MO‐EE‐A1‐04: A Comparison Study of a New Optimal Field Splitting Algorithm in IMRT

• Published in: Medical Physics Vol. 36; no. 6; p. 2701
• Main Authors: Dou, X, Wu, X, Kim, Y, Bayouth, J, Buatti, J
• Format: Conference Proceeding Journal Article
• Language: English
• Published: American Association of Physicists in Medicine 01.06.2009
• Subjects: Cancer; Collimators; Intensity modulated radiation therapy; Medical treatment planning; Multileaf collimators; Radiation treatment
• ISSN: 0094-2405; 2473-4209
• DOI: 10.1118/1.3182250

Introduction In IMRT treatment planning, multi‐leaf collimator (MLC) with a maximum leaf spread constraint is used to deliver the prescribed intensity maps (IMs). However, the maximum leaf spread of an MLC may require splitting a large IM into several overlapping sub‐IMs that are each delivered separately.

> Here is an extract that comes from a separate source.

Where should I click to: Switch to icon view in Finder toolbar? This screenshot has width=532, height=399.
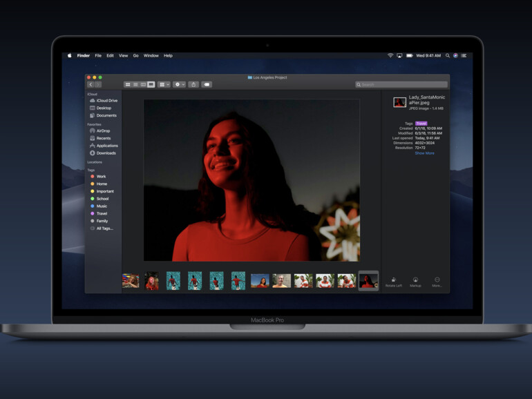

Existing approaches usually require fixed sizes of sub‐IMs. We developed a method producing sub‐IMs of flexible sizes subject to the maximum leaf spread, which may improve the delivery efficiency. In this work, we propose to optimally split an IM into sub‐IMs while minimizing the total complexity of the sub‐IMs. Method and Material The complexity measure of an intensity map we use is the total sum of positive gradients of all rows. We solve the optimal field splitting problem using dynamic programming. Our algorithm also balances minimum beam‐on times of the resulting sub‐IMs. We evaluated the performance of our algorithm by implementing it on clinical IMs obtained from the Department of Radiation Oncology, University of Iowa and comparing it to ommercial software derived solutions. 14 IMs from pelvic treatment plans on 2 patients were used for splitting resulting in 3 sub‐IMs (3‐splitting) algorithm experiments and 20 IMs from head & neck treatment plans from 3 patients were used for 2‐splitting algorithm experiments. We replaced the field splitting method in Pinnacle with our method and the results were compared. Results For 3‐splitting cases, the number of segments was reduced by 12.5%, and the number of MU's was improved by 30.0%, along with 144‐sec reduction of beam delivery time per fraction. For 2‐splitting, the number of segments was reduced by 5.3%, and the number of MU's was improved by 27.6%. The performance for 3‐splitting cases was better than for 2‐splitting. Conclusion We have developed an optimal field splitting method which appears to outperform the commercial software Pinnacle.